- WHAT IS BEING ASKED
Output what the records say, word for word, with no images.

- GIVEN DATA
* * * * * * *

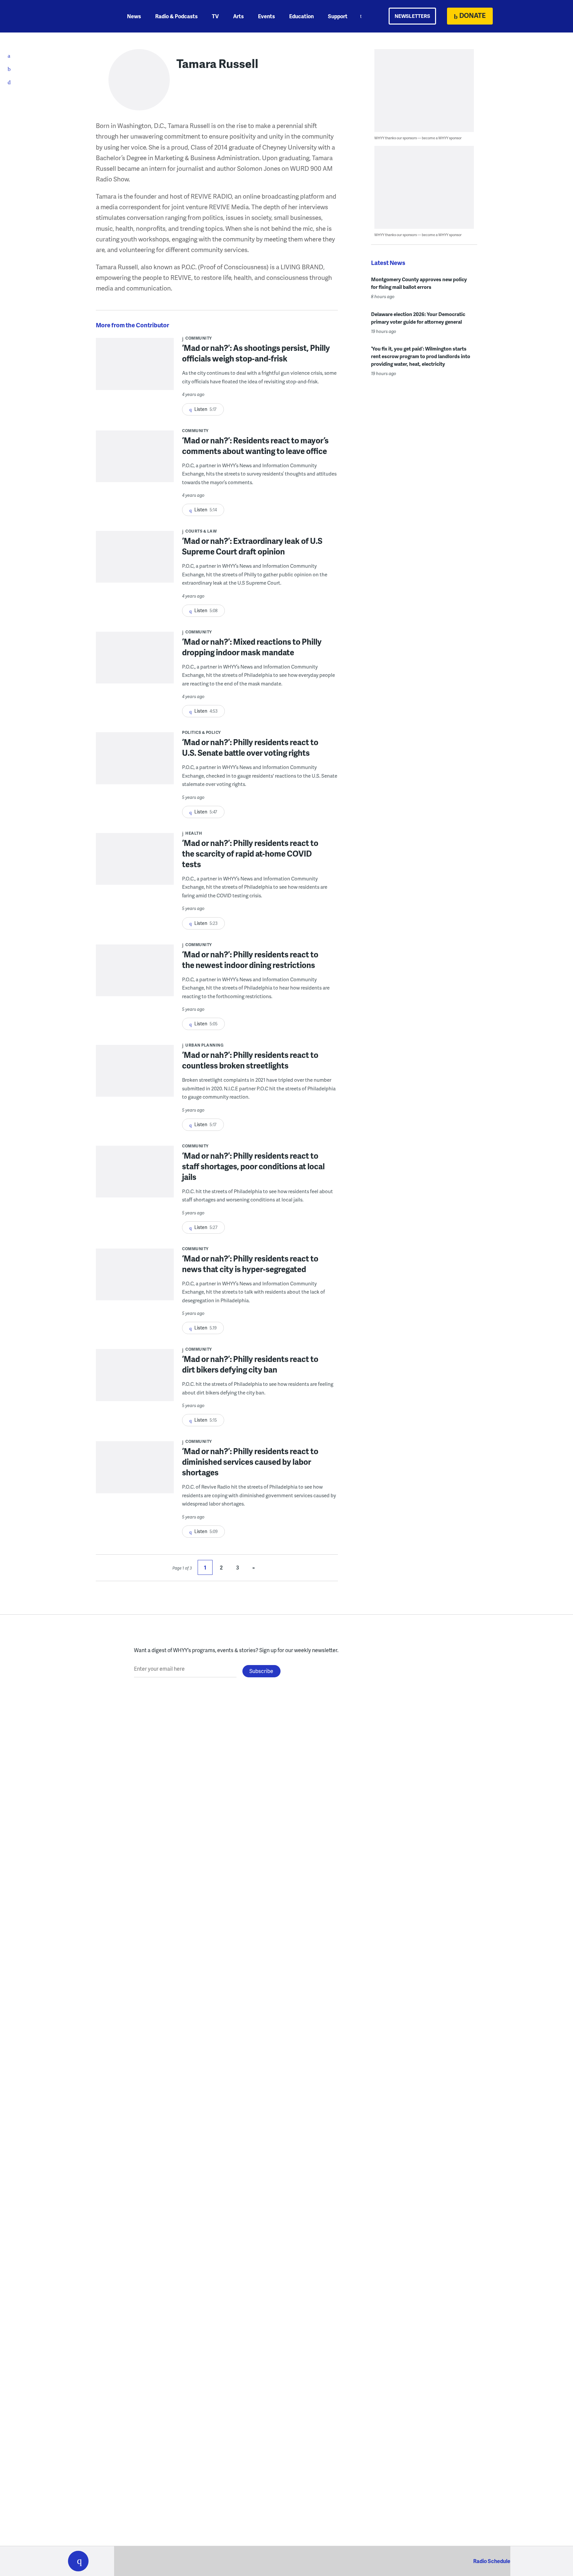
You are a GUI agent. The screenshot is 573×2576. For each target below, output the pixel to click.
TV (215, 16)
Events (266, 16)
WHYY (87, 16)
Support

* * * * * * *

- SOLUTION FOR THIS EXERCISE
You are a GUI agent. The screenshot is 573×2576. For each target below, output the pixel to click.
TV (215, 16)
Events (266, 16)
WHYY (87, 16)
Support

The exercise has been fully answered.